The optics, though, might be trickier. The Kowalskis turned Bob Ross’s posthumous brand into a marketing powerhouse. But according to a group of his associates — and now a star-attached movie — they did it against the explicit wishes of Ross, who did not seek iconhood, let alone widespread commoditization, and if he had lived might have resisted some of what was being done, and certainly who was doing it.
Participating in the Bob Ross phenomenon by streaming the channel, then, could come to be seen by some as more complicit than just a sweet fan gesture of honoring his memory.
Kowalski could in turn argue that through their backing and marketing, Annette and Walt helped create the Ross phenomenon when he was alive, that the family’s extensive efforts have further fueled the Ross economy since his death and that without them very little of this would have happened.
Joan Kowalski said in the interview that she was not aware of the movie’s existence. “I have no idea,” she said when asked what she thought of it. “We get lots of requests to do documentaries.” She added, “No one actually came and said they were doing a documentary.”

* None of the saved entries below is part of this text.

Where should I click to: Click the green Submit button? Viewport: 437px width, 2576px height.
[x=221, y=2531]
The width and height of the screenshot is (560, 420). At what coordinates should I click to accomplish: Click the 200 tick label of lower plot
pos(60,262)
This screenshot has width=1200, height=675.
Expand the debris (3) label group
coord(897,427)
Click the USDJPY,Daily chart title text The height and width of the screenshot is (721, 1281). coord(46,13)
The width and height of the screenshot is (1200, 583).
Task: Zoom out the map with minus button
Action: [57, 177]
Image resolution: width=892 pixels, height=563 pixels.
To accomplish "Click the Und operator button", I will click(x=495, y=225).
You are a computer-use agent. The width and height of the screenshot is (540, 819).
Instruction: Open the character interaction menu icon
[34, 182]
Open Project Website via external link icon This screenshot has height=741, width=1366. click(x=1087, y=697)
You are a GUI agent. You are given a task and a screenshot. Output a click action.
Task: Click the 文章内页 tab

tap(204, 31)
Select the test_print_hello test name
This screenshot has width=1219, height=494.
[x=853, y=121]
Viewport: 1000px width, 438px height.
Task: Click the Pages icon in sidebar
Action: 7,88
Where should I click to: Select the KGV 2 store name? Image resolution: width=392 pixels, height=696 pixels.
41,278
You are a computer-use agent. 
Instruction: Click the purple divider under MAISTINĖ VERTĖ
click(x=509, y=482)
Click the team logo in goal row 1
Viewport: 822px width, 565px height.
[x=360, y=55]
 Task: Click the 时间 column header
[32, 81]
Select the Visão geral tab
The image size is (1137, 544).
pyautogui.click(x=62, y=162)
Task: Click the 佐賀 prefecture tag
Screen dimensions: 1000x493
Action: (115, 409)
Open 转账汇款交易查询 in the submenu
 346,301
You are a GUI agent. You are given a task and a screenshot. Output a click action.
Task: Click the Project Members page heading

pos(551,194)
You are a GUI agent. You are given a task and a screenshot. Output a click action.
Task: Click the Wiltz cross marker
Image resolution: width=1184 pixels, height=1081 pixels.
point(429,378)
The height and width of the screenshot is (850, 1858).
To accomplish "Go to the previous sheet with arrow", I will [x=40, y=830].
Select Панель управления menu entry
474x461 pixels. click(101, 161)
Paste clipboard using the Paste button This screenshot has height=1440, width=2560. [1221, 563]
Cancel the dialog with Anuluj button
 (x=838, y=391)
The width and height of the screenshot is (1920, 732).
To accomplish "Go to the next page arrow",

Behind the scenes, though, Kowalski is aware of the film and worried about the fallout, according to a person familiar with her thinking who spoke on the condition of anonymity because of the subject’s sensitivity. “She is not happy,” the person said.
For his part, Rofé declined to offer any comment on Joan Kowalski’s actions but pushed back on her claim that she didn’t know this was coming. “We reached out [to interview her] multiple times and were told no,” he said.
The movie’s reported portrayals contradict the image Joan Kowalski projects. The executive has cultivated a down-home vibe at Bob Ross Inc. A call to the company’s toll-free number results in a live employee picking up the phone and chatting with the caller about Bob Ross. Another employee, Sarah Strohl, spends part of her day regularly updating social accounts with Bob bromides — “We don’t make mistakes, we just have happy accidents,” and the like.
Strohl, 30, has the official title of executive assistant. But her role can more closely resemble that of key millennial consultant. She advises Kowalski what brands are cool, like the “Deadpool 2” teaser video with Fox in 2017, which Kowalski might have passed up had Strohl not advised her of the brand’s meaning to younger consumers. Strohl also was instrumental in giving the thumbs-up to the Mountain Dew spot. “I always ask Sarah, ‘Is it cool enough?’” Kowalski said.
Strohl maintains her boss’s line of mission over millions. “We’re not chewing on cigars talking about business all day,” she said. “We’re just a small group of people very interested in painting and carrying on a legacy.”
Added Kowalski: “Licensing and other activities are sort of secondary.” The main goal, she says, is “putting a brush in people’s hands.”
Court documents, however, show that licensing activity is significant. The company collected more than $1 million in licensing fees in 2017, even before the Mountain Dew ad and Cinedigm channel were created.
The curious case of Bob Ross underscores how endless digital space may clear the way for a new kind of streaming business. But it also suggests how such a business can open a Pandora’s box.
It remains to be seen what yet emerges from that box. Backlash and boycotts of Bob Ross — a potential outcome of the Netflix movie — would be strange. Then again, gamers turning a bouffant-haired artist who died a quarter-century ago into a mass-culture phenomenon isn’t exactly out of a textbook either. Experts say it wouldn’t be surprising if the tide just as suddenly turned against Ross products with a “Free Bob” movement along the lines of the recent “Free Britney” campaign.
“The rights are almost always the messiest part of selling a celebrity who is not alive,” said Brochstein, the licensing expert.
“And even if that can all be untangled,” he added, “it’s very hard to predict what will make them popular. Or unpopular.”